[SOURCE EXTRACT]:
Certainly good questions and better comments would have helped here.  I
can go back and rework the patch either way.

    Thanks,

        Stephen

Re: Memory-leak in BackgroundWriter(and Checkpointer)

От
Tom Lane
Дата:
Stephen Frost <sfrost@snowman.net> writes:
> * Tom Lane (tgl@sss.pgh.pa.us) wrote:
>> I think the proposed fix is fine code-wise; the real problem here is
>> crummy commenting.  GetRunningTransactionLocks isn't documented as
>> returning a palloc'd array, and why the heck do we have a long comment
>> about its implementation in LogStandbySnapshot?

> Certainly good questions and better comments would have helped here.  I
> can go back and rework the patch either way.

I'm already working on back-patching the attached.

            regards, tom lane

diff --git a/src/backend/storage/ipc/standby.c b/src/backend/storage/ipc/standby.c
index 615278b8ca2adf3057e5f21057c3cedfc66480aa..c704412366d5bc4b6512e9ab673855c46f7d993f 100644
*** a/src/backend/storage/ipc/standby.c
--- b/src/backend/storage/ipc/standby.c
*************** LogStandbySnapshot(void)
*** 865,880 ****

      /*
       * Get details of any AccessExclusiveLocks being held at the moment.

[SOURCE EXCERPT]:
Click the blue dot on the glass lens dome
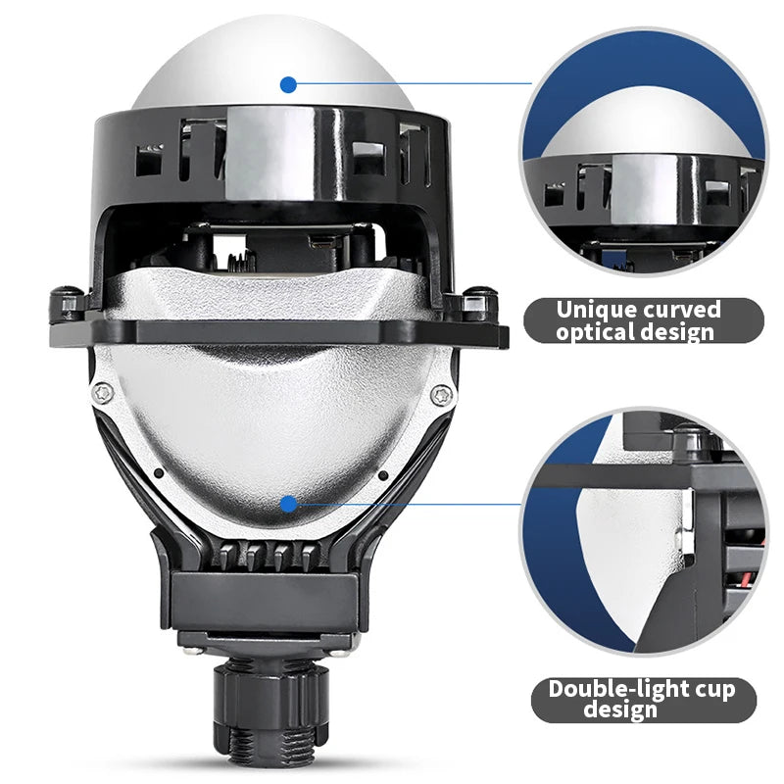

[WHAT NEEDS TO BE DONE]:
Reproduce, word for word, the passage of the BackgroundWriter memory-leak thread starting at "I'm already working" and ending at "at the moment.".

[TASK RESPONSE]:
I'm already working on back-patching the attached.

            regards, tom lane

diff --git a/src/backend/storage/ipc/standby.c b/src/backend/storage/ipc/standby.c
index 615278b8ca2adf3057e5f21057c3cedfc66480aa..c704412366d5bc4b6512e9ab673855c46f7d993f 100644
*** a/src/backend/storage/ipc/standby.c
--- b/src/backend/storage/ipc/standby.c
*************** LogStandbySnapshot(void)
*** 865,880 ****

      /*
       * Get details of any AccessExclusiveLocks being held at the moment.